Which lines in the records below contain the string "width" with the same case? List each of those lines in full.

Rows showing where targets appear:
▬▬▬▬▬▬▬▬▬▬

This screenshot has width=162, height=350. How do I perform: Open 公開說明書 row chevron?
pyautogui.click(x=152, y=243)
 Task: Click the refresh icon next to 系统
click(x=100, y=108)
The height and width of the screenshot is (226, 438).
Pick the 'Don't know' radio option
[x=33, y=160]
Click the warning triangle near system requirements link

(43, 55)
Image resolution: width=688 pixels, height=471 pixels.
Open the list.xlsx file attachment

▬▬▬▬▬▬▬▬▬▬

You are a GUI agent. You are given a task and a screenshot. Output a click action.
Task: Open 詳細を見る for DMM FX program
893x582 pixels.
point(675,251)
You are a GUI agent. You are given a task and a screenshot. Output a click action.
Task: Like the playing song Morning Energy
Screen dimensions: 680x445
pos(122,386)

▬▬▬▬▬▬▬▬▬▬

Answer for the task —
This screenshot has width=162, height=350. How do I perform: Open 公開說明書 row chevron?
The height and width of the screenshot is (226, 438).
Image resolution: width=688 pixels, height=471 pixels.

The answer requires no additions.